No pushback. .. yet. .. ;)
Just a few justified complaints when i made mistakes.
I only categorised women...leaving un-gender-categorised articles as 'men'
and then deduced the percentage of women from that.
I figured that the chances of pushback were higher if I 'touched' lots of
articles and cats about men ;) Those edits would be seen as less useful as
in many cases there are very few women with articles in male dominated
sports. E.g. Rugby, where the female leagues dont attract usable levels of
press coverage, making notability difficult, and limiting the number of
people likely to care enough to write a bio.
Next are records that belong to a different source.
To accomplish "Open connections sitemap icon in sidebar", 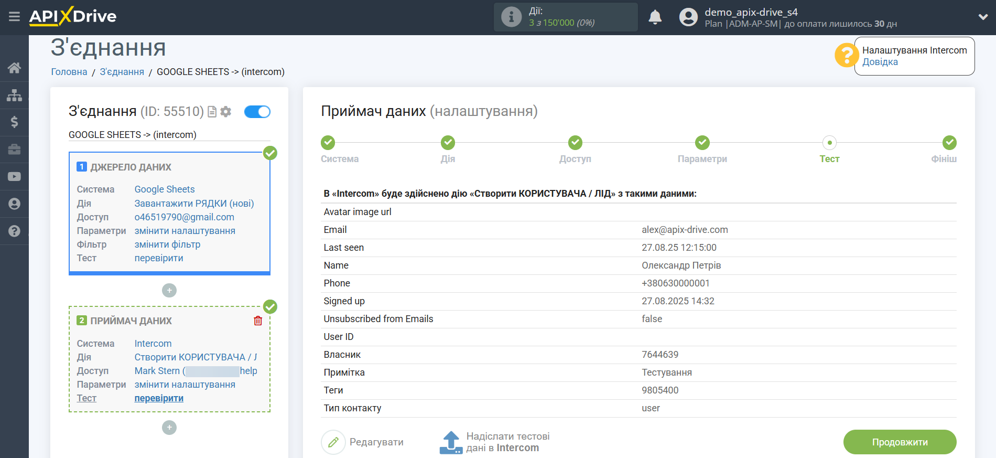I will [x=14, y=95].
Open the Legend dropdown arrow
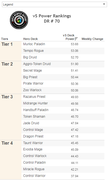Viewport: 109px width, 181px height. click(x=104, y=4)
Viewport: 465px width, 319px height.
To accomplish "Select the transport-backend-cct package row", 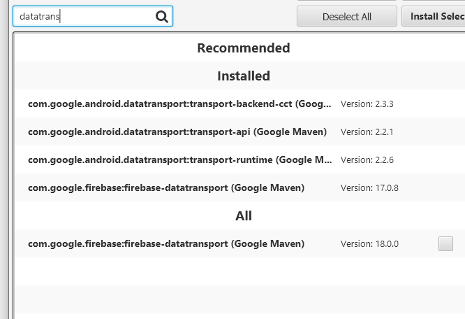I will pos(179,104).
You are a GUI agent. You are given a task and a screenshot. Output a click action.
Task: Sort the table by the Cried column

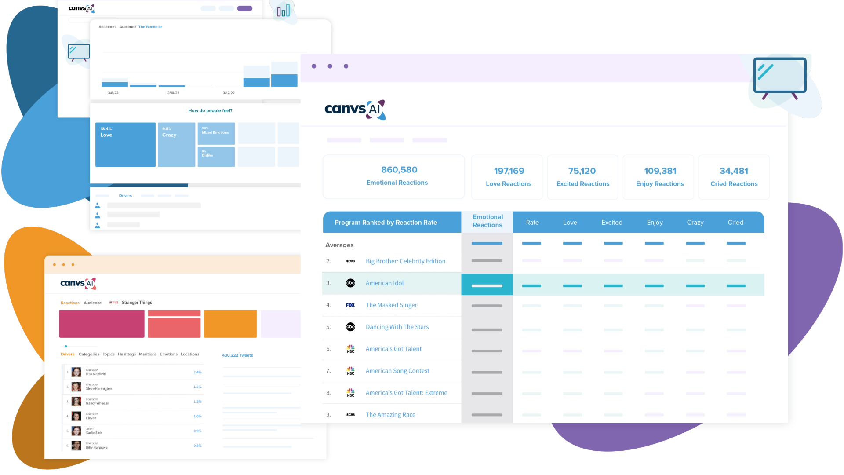pos(735,223)
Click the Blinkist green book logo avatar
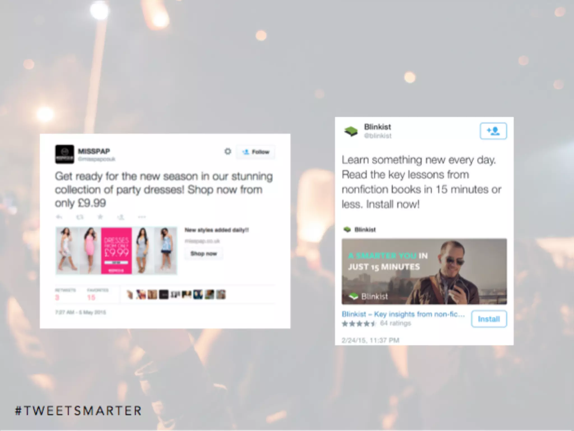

I did have a complaint that I wasnt categorising men as well, and i think i
promised to do that, but havent done so.
On Jul 30, 2012 8:15 AM, "Andrew Gray" <andrew.gray(a)dunelm.org.uk> wrote:
On 29 July 2012 22:53, John Vandenberg
<jayvdb(a)gmail.com> wrote:
And I
don't think the cases where it is
unclear or a matter of privacy (a vanishingly small number) should
preclude the obvious cases being done. It doesn't seem quite right
that the potential for arguments over edge cases and how to handle
them sensitively, would preclude being able to search by gender.
When used in category intersections, its really useful info for gender
studies.
Indeed. I would love to see a chart of gender-in-Wikipedia compared to
birth years, for example, over the last few centuries. Even in the
simplest cases (pure coverage numbers) it's an interesting tool for
understanding our coverage and how that reflects systemic biases.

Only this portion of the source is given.